* [What needs to be done] Continue the Pandas lambda function tutorial below from the point where it stops.

* [Passage to read]
## BEGIN

In Pandas, we have the freedom to add different functions whenever needed like lambda function, sort function, etc. We can apply a lambda function to both the columns and rows of the Pandas data frame.

Syntax: lambda arguments: expression

An anonymous function which we can pass in instantly without defining a name or any thing like a full traditional function.

Example 1: Applying lambda function to single column using Dataframe.assign()

Python3




# importing pandas library
import pandas as pd
  
# creating and initializing a list
values= [['Rohan',455],['Elvish',250],['Deepak',495],
         ['Soni',400],['Radhika',350],['Vansh',450]]
 
# creating a pandas dataframe
df = pd.DataFrame(values,columns=['Name','Total_Marks'])
 
# Applying lambda function to find
# percentage of 'Total_Marks' column
# using df.assign()
df = df.assign(Percentage = lambda x: (x['Total_Marks'] /500 * 100))
 
# displaying the data frame
df

Output :

In the above example, the lambda function is applied to the ‘Total_Marks’ column and a new column ‘Percentage’ is formed with the help of it.

Example 2: Applying lambda function to multiple columns using Dataframe.assign()

Python3




# importing pandas library
import pandas as pd
 
# creating and initializing a nested list
values_list = [[15, 2.5, 100], [20, 4.5, 50], [25, 5.2, 80],
               [45, 5.8, 48], [40, 6.3, 70], [41, 6.4, 90],
               [51, 2.3, 111]]
 
# creating a pandas dataframe
df = pd.DataFrame(values_list, columns=['Field_1', 'Field_2', 'Field_3'])
 
# Applying lambda function to find
# the product of 3 columns using
# df.assign()
df = df.assign(Product=lambda x: (x['Field_1'] * x['Field_2'] * x['Field_3']))
 
# printing dataframe
df

Output :

In the above example, lambda function is applied to 3 columns i.e ‘Field_1’, ‘Field_2’, and ‘Field_3’.

Example 3: Applying lambda function to single row using Dataframe.apply()

Python3




# importing pandas and numpy libraries
import pandas as pd
import numpy as np
 
# creating and initializing a nested list
values_list = [[15, 2.5, 100], [20, 4.5, 50], [25, 5.2, 80],
               [45, 5.8, 48], [40, 6.3, 70], [41, 6.4, 90],
               [51, 2.3, 111]]
 
# creating a pandas dataframe
df = pd.DataFrame(values_list, columns=['Field_1', 'Field_2', 'Field_3'],
                  index=['a', 'b', 'c', 'd', 'e', 'f', 'g'])
 
 
# Apply function numpy.square() to square
# the values of one row only i.e. row
# with index name 'd'
df = df.apply(lambda x: np.square(x) if x.name == 'd' else x, axis=1)
 
 
# printing dataframe
df

 
 

Output :

 

 

In the above example, a lambda function is applied to row starting with ‘d’ and hence square all values corresponds to it.

 

Example 4: Applying lambda function to multiple rows using Dataframe.apply()

## END

[Stored data]
## BEGIN

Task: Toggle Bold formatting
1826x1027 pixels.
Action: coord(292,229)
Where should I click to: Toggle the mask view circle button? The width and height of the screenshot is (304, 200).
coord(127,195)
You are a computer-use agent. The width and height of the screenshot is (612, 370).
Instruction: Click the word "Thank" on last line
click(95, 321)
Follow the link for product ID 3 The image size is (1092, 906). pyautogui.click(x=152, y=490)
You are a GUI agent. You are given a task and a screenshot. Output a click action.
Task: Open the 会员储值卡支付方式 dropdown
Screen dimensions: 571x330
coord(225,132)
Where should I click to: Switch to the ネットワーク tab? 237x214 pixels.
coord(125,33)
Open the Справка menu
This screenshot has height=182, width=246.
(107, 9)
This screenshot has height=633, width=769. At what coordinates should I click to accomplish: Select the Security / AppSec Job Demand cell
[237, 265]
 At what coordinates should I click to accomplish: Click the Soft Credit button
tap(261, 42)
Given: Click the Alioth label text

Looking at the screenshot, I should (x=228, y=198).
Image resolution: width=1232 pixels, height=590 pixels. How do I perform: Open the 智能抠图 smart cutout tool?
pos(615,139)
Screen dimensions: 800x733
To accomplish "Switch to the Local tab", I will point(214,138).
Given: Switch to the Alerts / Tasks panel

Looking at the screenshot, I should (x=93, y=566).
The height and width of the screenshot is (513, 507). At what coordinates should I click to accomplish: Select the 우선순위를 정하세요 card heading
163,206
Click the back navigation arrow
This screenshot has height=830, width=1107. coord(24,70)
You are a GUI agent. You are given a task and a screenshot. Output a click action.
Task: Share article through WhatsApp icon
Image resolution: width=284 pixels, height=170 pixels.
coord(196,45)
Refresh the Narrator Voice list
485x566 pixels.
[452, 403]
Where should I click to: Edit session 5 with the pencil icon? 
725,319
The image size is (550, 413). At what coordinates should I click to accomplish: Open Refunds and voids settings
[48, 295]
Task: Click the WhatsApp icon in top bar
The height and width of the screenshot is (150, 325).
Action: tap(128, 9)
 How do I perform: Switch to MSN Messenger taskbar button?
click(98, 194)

## END

* [Output of the exercise]
Python3




# importing pandas and numpylibraries
import pandas as pd
import numpy as np
 
# creating and initializing a nested list
values_list = [[15, 2.5, 100], [20, 4.5, 50], [25, 5.2, 80],
               [45, 5.8, 48], [40, 6.3, 70], [41, 6.4, 90],
               [51, 2.3, 111]]
 
# creating a pandas dataframe
df = pd.DataFrame(values_list, columns=['Field_1', 'Field_2', 'Field_3'],
                  index=['a', 'b', 'c', 'd', 'e', 'f', 'g'])
 
 
# Apply function numpy.square() to square
# the values of 3 rows only i.e. with row
# index name 'a', 'e' and 'g' only
df = df.apply(lambda x: np.square(x) if x.name in [
              'a', 'e', 'g'] else x, axis=1)
 
# printing dataframe
df

 
 

Output :

 

 

In the above example, a lambda function is applied to 3 rows starting with ‘a’, ‘e’, and ‘g’.

 

Example 5: Applying the lambda function simultaneously to multiple columns and rows

 

Python3




# importing pandas and numpylibraries
import pandas as pd
import numpy as np
 
# creating and initializing a nested list
values_list = [[1.5, 2.5, 10.0], [2.0, 4.5, 5.0], [2.5, 5.2, 8.0],
               [4.5, 5.8, 4.8], [4.0, 6.3, 70], [4.1, 6.4, 9.0],
               [5.1, 2.3, 11.1]]
 
# creating a pandas dataframe
df = pd.DataFrame(values_list, columns=['Field_1', 'Field_2', 'Field_3'],
                  index=['a', 'b', 'c', 'd', 'e', 'f', 'g'])
 
 
# Apply function numpy.square() to square
# the values of 2 rows only i.e. with row
# index name 'b' and 'f' only
df = df.apply(lambda x: np.square(x) if x.name in ['b', 'f'] else x, axis=1)
 
# Applying lambda function to find product of 3 columns
# i.e 'Field_1', 'Field_2' and 'Field_3'
df = df.assign(Product=lambda x: (x['Field_1'] * x['Field_2'] * x['Field_3']))
 
 
# printing dataframe
df

Output :

In this example, a lambda function is applied to two rows and three columns.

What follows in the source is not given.